» **PROVIDED DATA**:
________

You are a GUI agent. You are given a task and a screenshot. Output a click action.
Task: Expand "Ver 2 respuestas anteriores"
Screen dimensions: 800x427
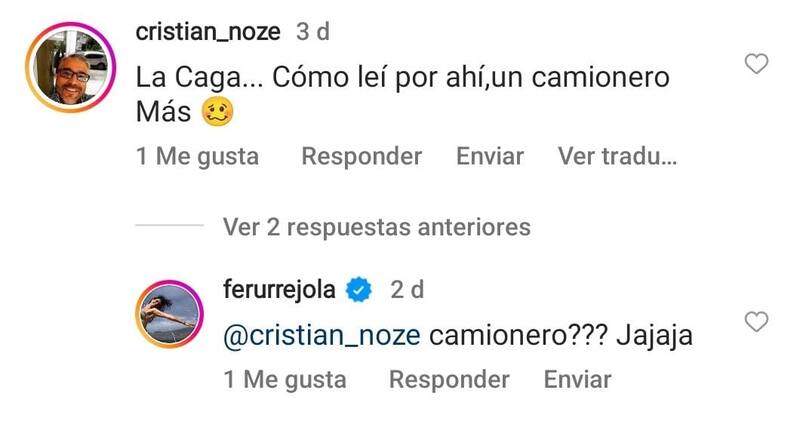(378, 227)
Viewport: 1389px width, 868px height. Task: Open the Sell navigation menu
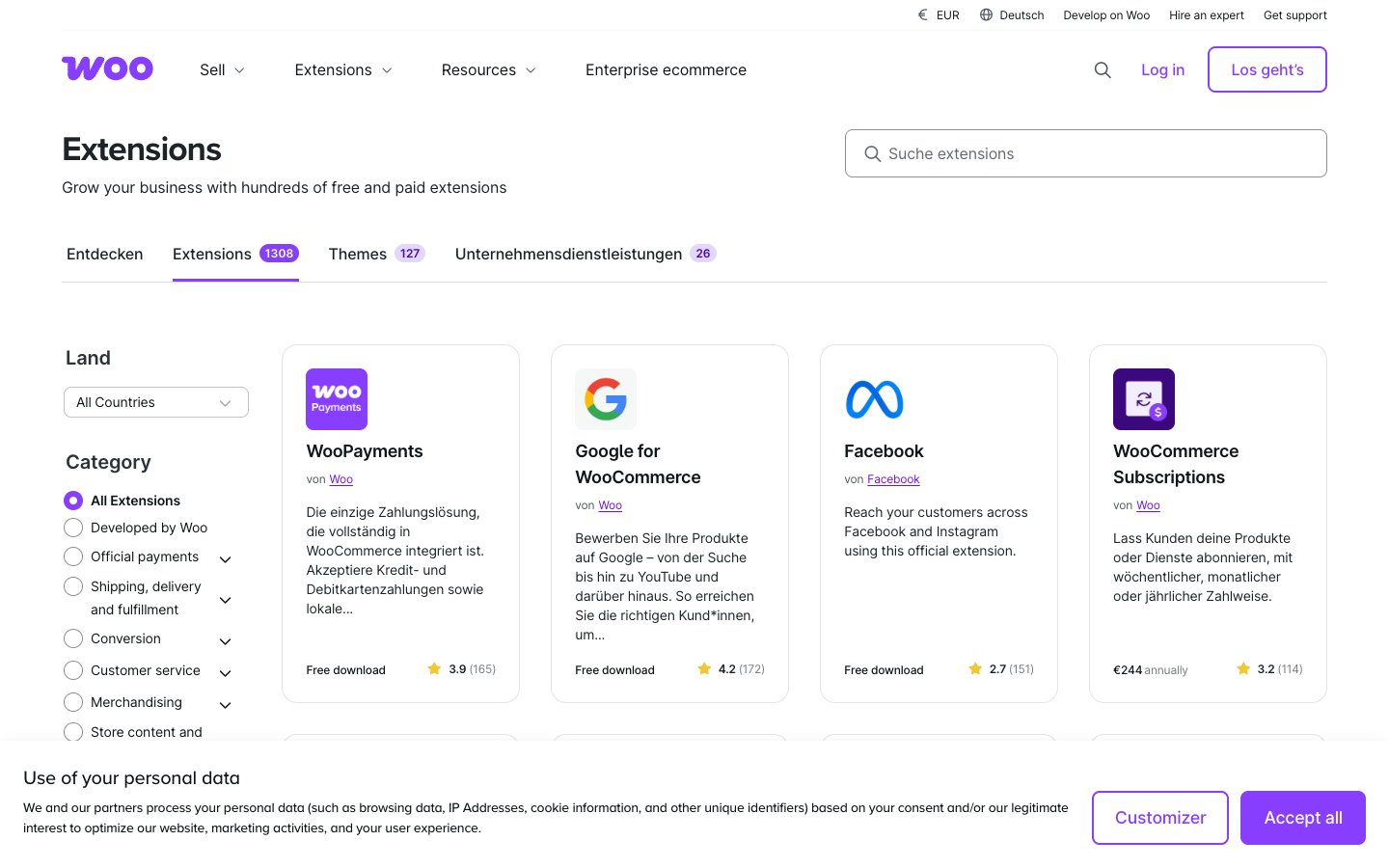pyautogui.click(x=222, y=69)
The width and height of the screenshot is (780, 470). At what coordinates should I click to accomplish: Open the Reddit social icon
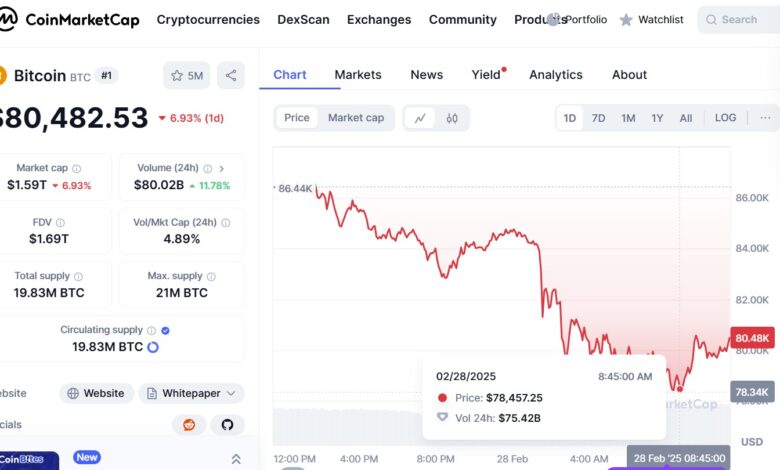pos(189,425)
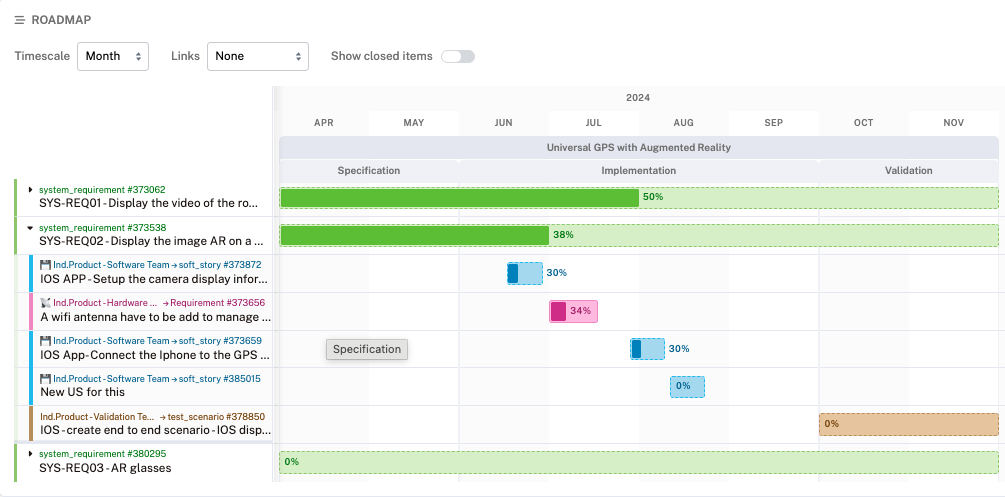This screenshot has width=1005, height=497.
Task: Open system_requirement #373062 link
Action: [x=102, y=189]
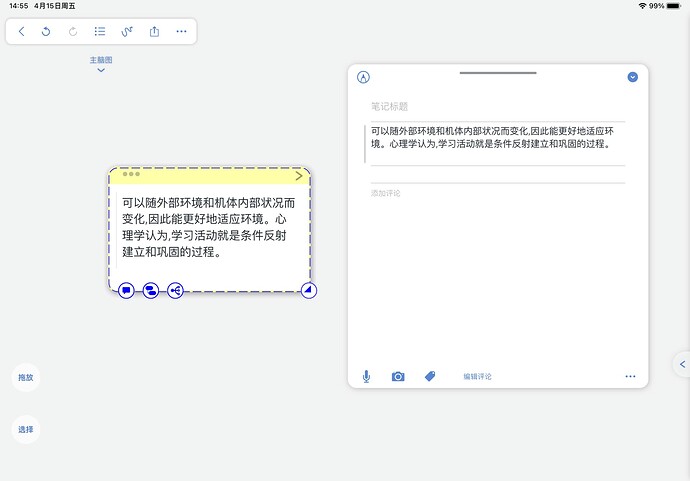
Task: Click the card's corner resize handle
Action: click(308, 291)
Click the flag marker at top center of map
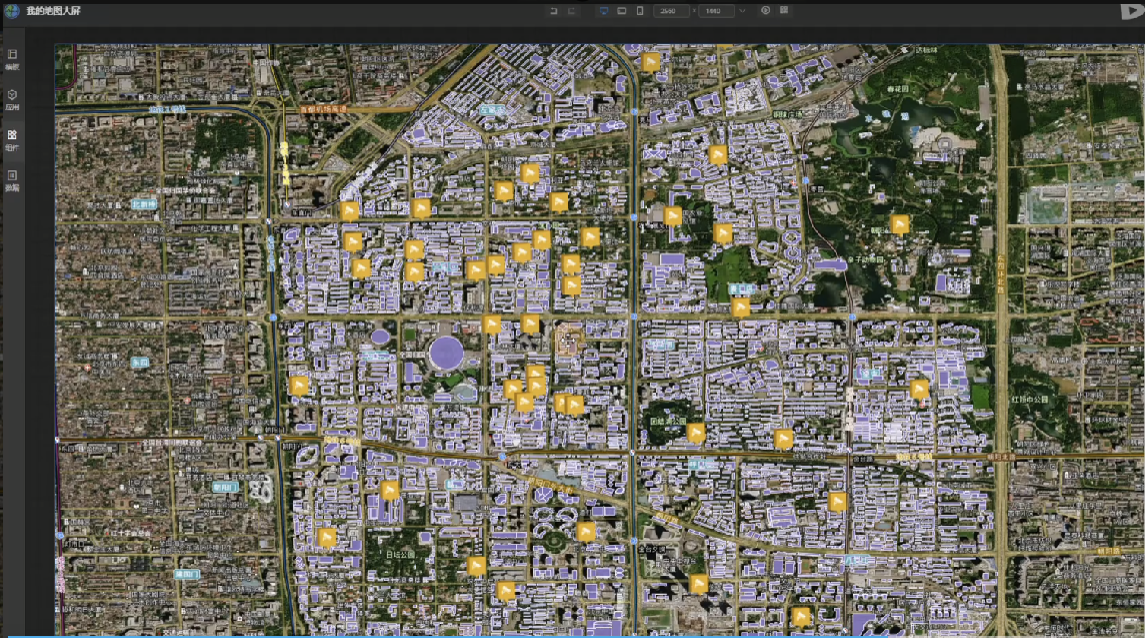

________

» **WHAT THE TASK ASKS**:
Since the pictures are not wanted, repeat only the rest of the material, exactly as given.

» **SOLUTION FOR THIS TASK**:
You are a GUI agent. You are given a task and a screenshot. Output a click action.
Task: Expand "Ver 2 respuestas anteriores"
Screen dimensions: 800x427
(378, 227)
Viewport: 1389px width, 868px height. Task: Open the Sell navigation menu
pyautogui.click(x=222, y=69)
The width and height of the screenshot is (780, 470). At what coordinates should I click to accomplish: Open the Reddit social icon
pos(189,425)
This screenshot has width=1005, height=497.
Task: Open system_requirement #373062 link
Action: [x=102, y=189]
Task: Click the card's corner resize handle
Action: click(308, 291)
Click the flag marker at top center of map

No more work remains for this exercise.